HKUNLP / ChunkLlama

[ICML'24] Data and code for our paper "Training-Free Long-Context Scaling of Large Language Models"
Apache License 2.0
341 stars 18 forks source link

An error occurred when I used flash_decoding_chunkllama in run_chunkllama_100k.py #17

Open smilelite opened 4 months ago

smilelite commented 4 months ago

I used flash decoding in run_chunkllama_100k.py like

from chunkllama_attn_replace import replace_with_chunkllama

from flash_decoding_chunkllama import replace_with_chunkllama

the model is Llama2-70B or Llama3-70B transformers==4.40.1 torch==2.2.1

the Error is File "/mnt/ChunkLlama/flash_decoding_chunkllama.py", line 327, in forward key_cache[:, kv_seq_len - key_states.shape[-2]:kv_seq_len, :, :] = key_states.transpose(1, 2) RuntimeError: The expanded size of the tensor (1024) must match the existing size (128) at non-singleton dimension 3. Target sizes: [1, 26141, 8, 1024]. Tensor sizes: [26141, 8, 128]

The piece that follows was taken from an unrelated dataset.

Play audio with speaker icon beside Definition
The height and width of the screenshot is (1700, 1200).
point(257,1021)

By the way, I added "**kwargs," in LlamaModel_forward and replaced "if self._attn_implementation:" by "if self.config._attn_implementation == "flash_attention_2":" .

ChenxinAn-fdu commented 4 months ago

Hi ! Does it work for Llama2-7B and Llama3-8b based on your environment?

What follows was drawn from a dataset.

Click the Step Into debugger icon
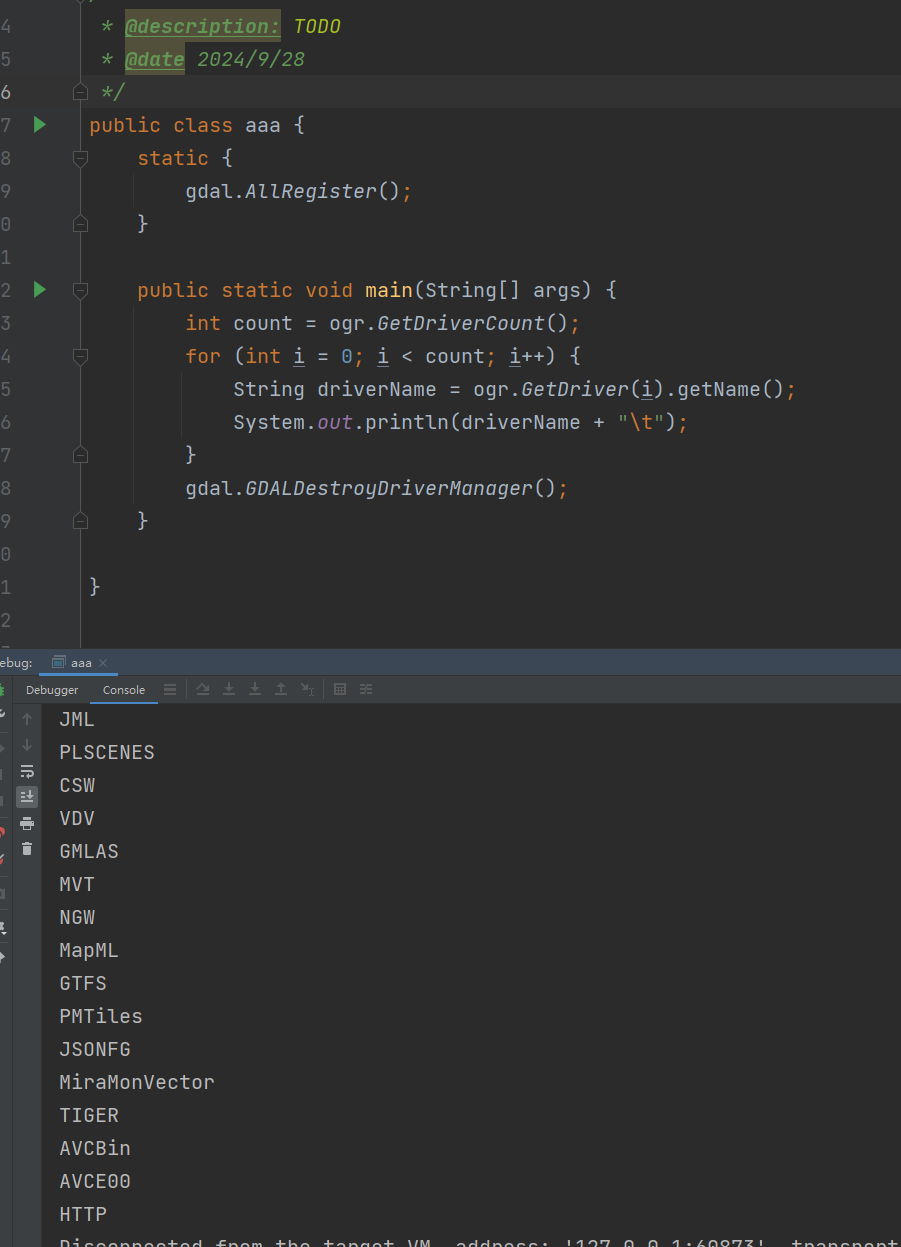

smilelite commented 4 months ago

When I use replace_with_chunkllama from chunkllama_attn_replace.py based on Llama2-7B、Llama3-8B、Llama2-70B、LLama3-70B, it runs normally. However, when I use replace_with_chunkllama from flash_decoding_chunkllama, it doesn't work.

smilelite commented 4 months ago

Llama2-7B is ok. The error was caused by the use of GQA, which resulted in inconsistent calculation of the head dim in flash_decoding_chunkllama.py and the headdim in modeling_llama.py.

ChenxinAn-fdu commented 4 months ago

Thank you so much for letting me know! I will update the code to support GQA😊

ChenxinAn-fdu commented 3 months ago

So sorry for the late response. I was too busy in the past two weeks. The code works well with Llama3 now. Plz try it!